[[ SOURCE MATERIAL open ]]

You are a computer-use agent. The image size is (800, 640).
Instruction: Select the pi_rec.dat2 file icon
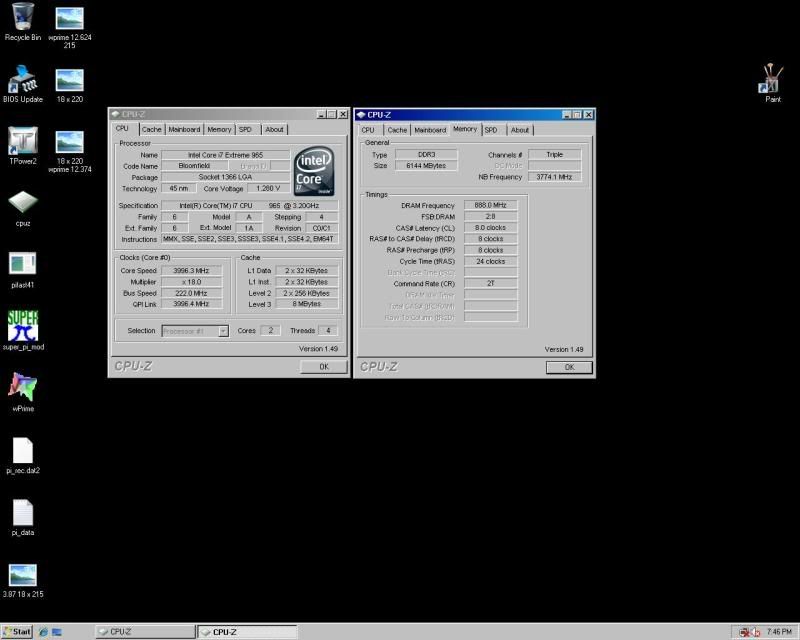point(22,451)
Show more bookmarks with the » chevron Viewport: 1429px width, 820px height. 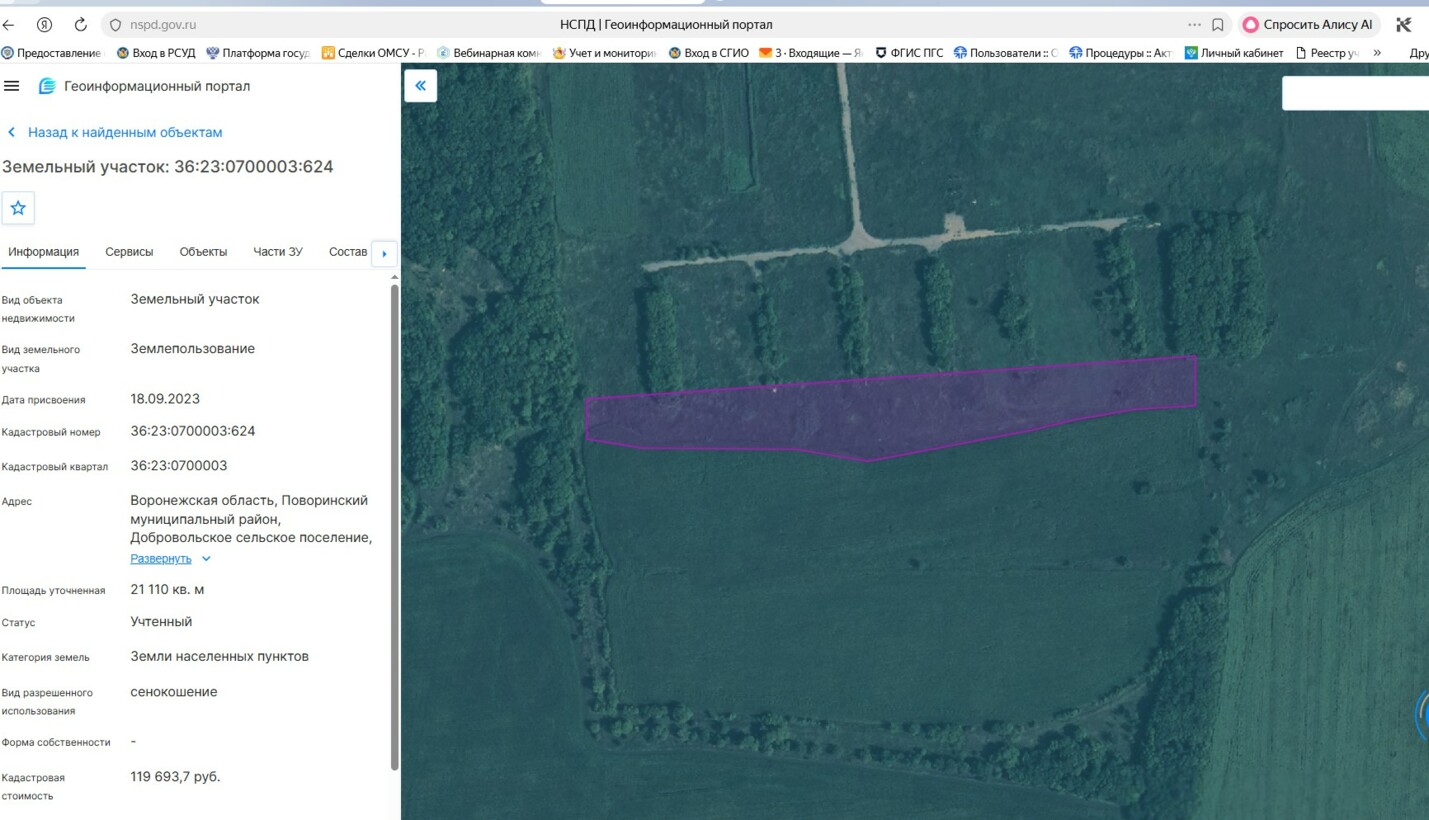click(x=1377, y=53)
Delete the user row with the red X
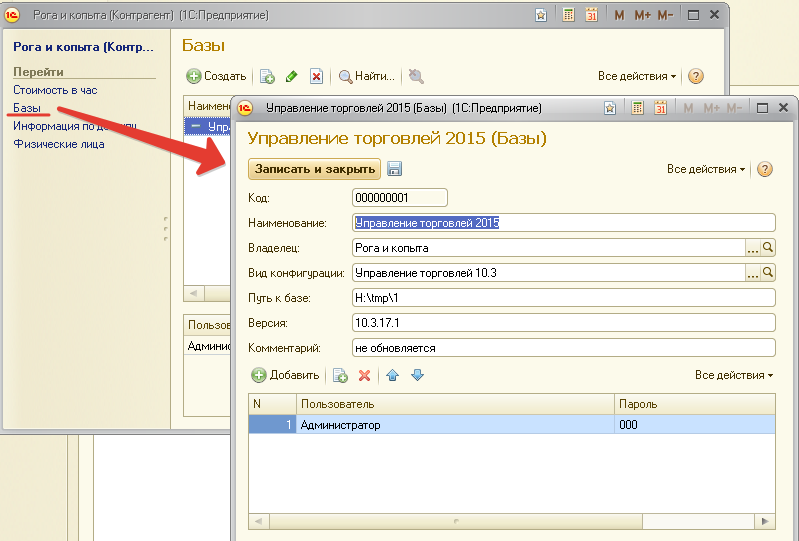This screenshot has height=541, width=799. pyautogui.click(x=365, y=375)
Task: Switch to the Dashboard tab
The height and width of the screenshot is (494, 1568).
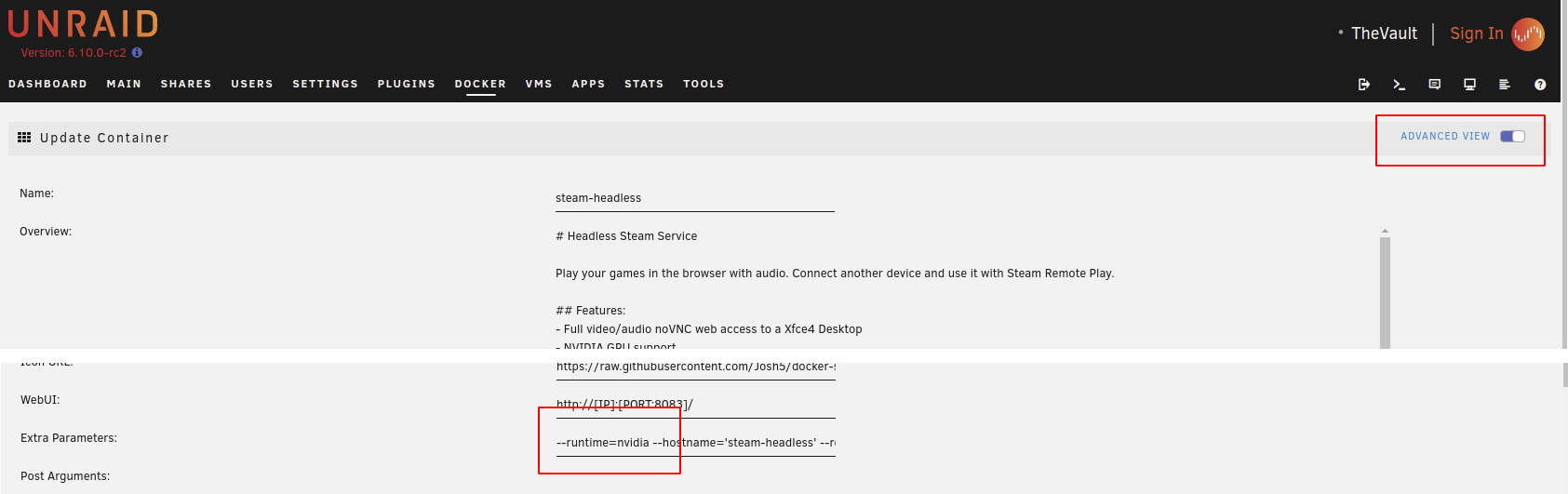Action: pyautogui.click(x=47, y=84)
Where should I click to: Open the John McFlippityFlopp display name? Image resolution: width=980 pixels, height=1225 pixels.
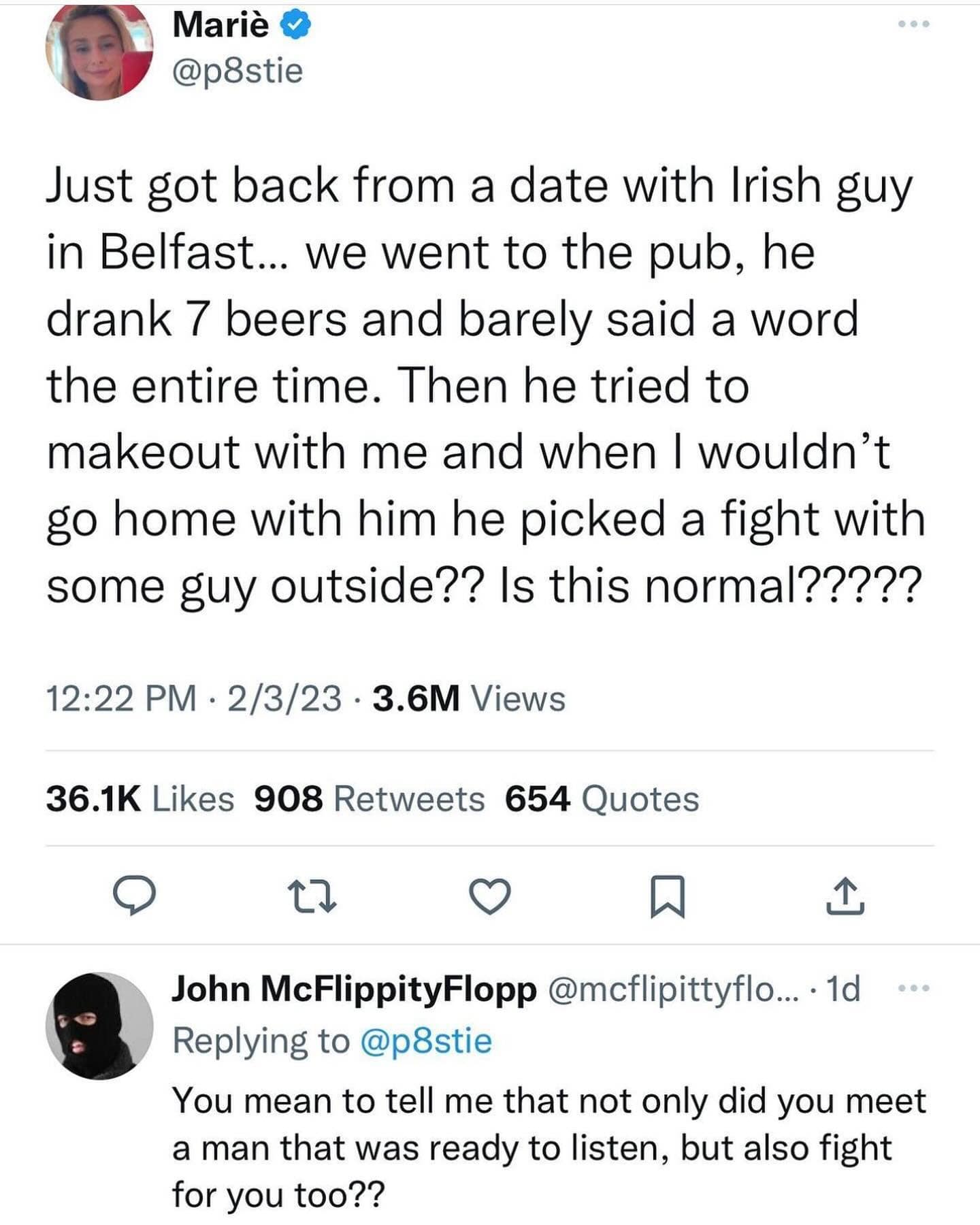click(354, 989)
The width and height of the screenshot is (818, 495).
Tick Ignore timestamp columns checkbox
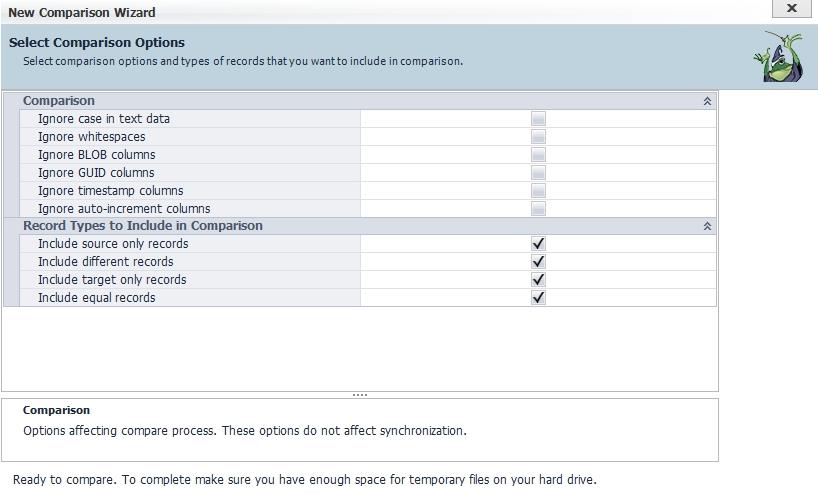(x=538, y=191)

[[ SOURCE MATERIAL closed ]]

• **AIM OF THE TASK**: Find "Task: Switch to the Dashboard tab" in the entries, then reproduce that line and each line after it exactly, through the last one. Pictures do not go in.

• **FINISHED EXERCISE**:
Task: Switch to the Dashboard tab
The height and width of the screenshot is (494, 1568).
Action: pyautogui.click(x=47, y=84)
Where should I click to: Open the John McFlippityFlopp display name? Image resolution: width=980 pixels, height=1225 pixels.
click(354, 989)
The width and height of the screenshot is (818, 495).
Tick Ignore timestamp columns checkbox
(x=538, y=191)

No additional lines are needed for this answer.